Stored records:
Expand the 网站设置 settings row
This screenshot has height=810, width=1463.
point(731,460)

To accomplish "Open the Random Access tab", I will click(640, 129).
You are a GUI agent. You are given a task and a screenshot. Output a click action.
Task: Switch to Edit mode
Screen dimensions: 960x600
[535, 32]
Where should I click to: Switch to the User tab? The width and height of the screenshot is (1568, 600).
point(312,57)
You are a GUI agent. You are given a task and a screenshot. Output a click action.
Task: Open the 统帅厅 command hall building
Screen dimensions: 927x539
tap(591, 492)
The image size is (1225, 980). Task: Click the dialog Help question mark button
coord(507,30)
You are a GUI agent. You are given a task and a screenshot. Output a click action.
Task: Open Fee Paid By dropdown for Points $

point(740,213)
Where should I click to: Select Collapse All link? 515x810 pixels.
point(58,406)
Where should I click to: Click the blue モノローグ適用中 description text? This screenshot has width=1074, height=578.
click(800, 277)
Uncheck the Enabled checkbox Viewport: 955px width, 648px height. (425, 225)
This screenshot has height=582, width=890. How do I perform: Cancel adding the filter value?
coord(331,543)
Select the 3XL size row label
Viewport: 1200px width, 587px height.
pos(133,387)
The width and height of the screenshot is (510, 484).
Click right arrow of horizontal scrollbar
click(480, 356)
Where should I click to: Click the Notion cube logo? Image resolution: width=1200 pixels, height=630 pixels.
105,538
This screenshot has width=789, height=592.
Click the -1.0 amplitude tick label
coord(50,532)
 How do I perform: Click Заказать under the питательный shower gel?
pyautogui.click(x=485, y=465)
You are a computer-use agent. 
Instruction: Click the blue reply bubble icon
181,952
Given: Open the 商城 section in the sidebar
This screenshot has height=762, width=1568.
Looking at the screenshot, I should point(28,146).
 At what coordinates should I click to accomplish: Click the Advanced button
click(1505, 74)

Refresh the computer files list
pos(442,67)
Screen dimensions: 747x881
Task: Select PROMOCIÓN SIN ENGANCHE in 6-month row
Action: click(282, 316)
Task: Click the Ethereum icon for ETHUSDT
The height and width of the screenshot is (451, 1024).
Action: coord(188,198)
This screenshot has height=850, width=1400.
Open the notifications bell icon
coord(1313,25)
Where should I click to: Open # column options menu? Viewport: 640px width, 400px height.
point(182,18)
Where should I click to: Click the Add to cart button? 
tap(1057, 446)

• **PROBLEM TO SOLVE**
Print all of the data exactly as it stands above.

• **SOLVED EXERCISE**
Expand the 网站设置 settings row
This screenshot has height=810, width=1463.
point(731,460)

To accomplish "Open the Random Access tab", I will click(640, 129).
You are a GUI agent. You are given a task and a screenshot. Output a click action.
Task: Switch to Edit mode
Screen dimensions: 960x600
[535, 32]
Where should I click to: Switch to the User tab? The width and height of the screenshot is (1568, 600).
point(312,57)
You are a GUI agent. You are given a task and a screenshot. Output a click action.
Task: Open the 统帅厅 command hall building
Screen dimensions: 927x539
tap(591, 492)
The image size is (1225, 980). Task: Click the dialog Help question mark button
coord(507,30)
You are a GUI agent. You are given a task and a screenshot. Output a click action.
Task: Open Fee Paid By dropdown for Points $

point(740,213)
Where should I click to: Select Collapse All link? 515x810 pixels.
point(58,406)
Where should I click to: Click the blue モノローグ適用中 description text? This screenshot has width=1074, height=578.
click(800, 277)
Uncheck the Enabled checkbox Viewport: 955px width, 648px height. (425, 225)
This screenshot has height=582, width=890. How do I perform: Cancel adding the filter value?
coord(331,543)
Select the 3XL size row label
Viewport: 1200px width, 587px height.
pos(133,387)
The width and height of the screenshot is (510, 484).
Click right arrow of horizontal scrollbar
click(480, 356)
Where should I click to: Click the Notion cube logo? Image resolution: width=1200 pixels, height=630 pixels.
105,538
This screenshot has width=789, height=592.
Click the -1.0 amplitude tick label
coord(50,532)
 How do I perform: Click Заказать under the питательный shower gel?
pyautogui.click(x=485, y=465)
You are a computer-use agent. 
Instruction: Click the blue reply bubble icon
181,952
Given: Open the 商城 section in the sidebar
This screenshot has height=762, width=1568.
Looking at the screenshot, I should point(28,146).
 At what coordinates should I click to accomplish: Click the Advanced button
click(1505, 74)

Refresh the computer files list
pos(442,67)
Screen dimensions: 747x881
Task: Select PROMOCIÓN SIN ENGANCHE in 6-month row
Action: click(282, 316)
Task: Click the Ethereum icon for ETHUSDT
The height and width of the screenshot is (451, 1024).
Action: coord(188,198)
This screenshot has height=850, width=1400.
Open the notifications bell icon
coord(1313,25)
Where should I click to: Open # column options menu? Viewport: 640px width, 400px height.
point(182,18)
Where should I click to: Click the Add to cart button? 
tap(1057, 446)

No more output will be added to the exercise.